**Exercise requirements:** Out of the entries that follow, copy each line containing "dimensions".

Stored items:
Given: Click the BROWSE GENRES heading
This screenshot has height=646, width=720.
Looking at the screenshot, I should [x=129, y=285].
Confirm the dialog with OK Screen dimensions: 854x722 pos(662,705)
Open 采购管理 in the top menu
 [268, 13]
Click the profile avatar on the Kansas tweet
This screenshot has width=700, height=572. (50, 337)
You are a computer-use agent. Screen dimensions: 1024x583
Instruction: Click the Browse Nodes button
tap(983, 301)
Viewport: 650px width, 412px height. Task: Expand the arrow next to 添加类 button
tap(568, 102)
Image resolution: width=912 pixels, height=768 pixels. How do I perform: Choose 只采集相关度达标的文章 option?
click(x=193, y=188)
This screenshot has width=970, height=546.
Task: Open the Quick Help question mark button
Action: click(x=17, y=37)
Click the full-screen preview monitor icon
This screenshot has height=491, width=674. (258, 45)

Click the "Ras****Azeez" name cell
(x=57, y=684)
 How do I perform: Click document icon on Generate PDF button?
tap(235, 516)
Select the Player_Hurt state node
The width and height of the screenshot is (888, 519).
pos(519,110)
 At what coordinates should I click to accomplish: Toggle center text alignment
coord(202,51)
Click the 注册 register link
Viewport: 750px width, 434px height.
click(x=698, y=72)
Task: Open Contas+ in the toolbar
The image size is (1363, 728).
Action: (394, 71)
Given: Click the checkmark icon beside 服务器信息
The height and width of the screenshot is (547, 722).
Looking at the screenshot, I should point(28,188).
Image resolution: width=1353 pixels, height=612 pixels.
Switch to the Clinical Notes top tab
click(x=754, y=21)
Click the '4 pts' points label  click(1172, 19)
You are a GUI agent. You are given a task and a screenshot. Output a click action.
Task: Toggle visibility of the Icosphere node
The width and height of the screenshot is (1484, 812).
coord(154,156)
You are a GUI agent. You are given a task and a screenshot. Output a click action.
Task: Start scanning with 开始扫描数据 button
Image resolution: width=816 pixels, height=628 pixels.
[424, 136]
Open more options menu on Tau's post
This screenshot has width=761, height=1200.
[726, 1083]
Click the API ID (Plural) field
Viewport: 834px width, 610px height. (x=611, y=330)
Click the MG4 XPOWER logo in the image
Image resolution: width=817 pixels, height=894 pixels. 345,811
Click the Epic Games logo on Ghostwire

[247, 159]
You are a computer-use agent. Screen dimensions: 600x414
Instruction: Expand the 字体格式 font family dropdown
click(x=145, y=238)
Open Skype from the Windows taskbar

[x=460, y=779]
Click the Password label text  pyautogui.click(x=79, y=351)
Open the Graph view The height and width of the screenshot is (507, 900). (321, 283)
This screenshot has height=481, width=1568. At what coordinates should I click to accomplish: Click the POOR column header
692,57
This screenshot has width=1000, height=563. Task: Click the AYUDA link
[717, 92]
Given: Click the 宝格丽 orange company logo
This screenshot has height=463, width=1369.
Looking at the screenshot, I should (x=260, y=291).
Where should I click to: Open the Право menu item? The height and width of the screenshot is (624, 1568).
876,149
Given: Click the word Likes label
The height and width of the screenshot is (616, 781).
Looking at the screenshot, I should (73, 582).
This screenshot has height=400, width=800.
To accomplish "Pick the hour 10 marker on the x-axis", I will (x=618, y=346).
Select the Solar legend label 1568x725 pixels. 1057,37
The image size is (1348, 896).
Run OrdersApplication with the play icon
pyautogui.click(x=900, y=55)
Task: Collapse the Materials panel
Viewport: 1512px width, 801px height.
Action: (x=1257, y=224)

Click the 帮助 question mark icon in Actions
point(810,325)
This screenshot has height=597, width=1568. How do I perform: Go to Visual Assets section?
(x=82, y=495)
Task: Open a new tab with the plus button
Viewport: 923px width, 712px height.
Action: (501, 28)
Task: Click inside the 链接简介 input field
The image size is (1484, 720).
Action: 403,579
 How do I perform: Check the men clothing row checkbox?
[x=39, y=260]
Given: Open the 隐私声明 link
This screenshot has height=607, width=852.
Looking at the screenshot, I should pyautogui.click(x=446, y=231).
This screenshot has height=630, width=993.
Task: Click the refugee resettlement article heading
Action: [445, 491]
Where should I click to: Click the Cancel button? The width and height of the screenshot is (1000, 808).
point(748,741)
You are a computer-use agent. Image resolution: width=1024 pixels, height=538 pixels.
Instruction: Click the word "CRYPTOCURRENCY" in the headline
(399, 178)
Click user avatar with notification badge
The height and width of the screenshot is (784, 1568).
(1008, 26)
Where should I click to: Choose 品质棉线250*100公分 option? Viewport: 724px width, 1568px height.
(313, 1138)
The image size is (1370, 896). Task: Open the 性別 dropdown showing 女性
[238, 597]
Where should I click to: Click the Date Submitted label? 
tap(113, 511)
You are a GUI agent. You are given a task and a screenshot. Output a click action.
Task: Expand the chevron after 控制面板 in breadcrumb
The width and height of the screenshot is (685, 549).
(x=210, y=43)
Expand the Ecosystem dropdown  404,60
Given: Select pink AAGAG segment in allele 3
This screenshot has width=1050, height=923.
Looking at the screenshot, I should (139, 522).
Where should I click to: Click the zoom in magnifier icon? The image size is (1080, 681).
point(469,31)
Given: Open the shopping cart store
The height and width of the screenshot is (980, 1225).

**Written response:**
Confirm the dialog with OK Screen dimensions: 854x722 pos(662,705)
You are a computer-use agent. Screen dimensions: 1024x583
You are a computer-use agent. Screen dimensions: 600x414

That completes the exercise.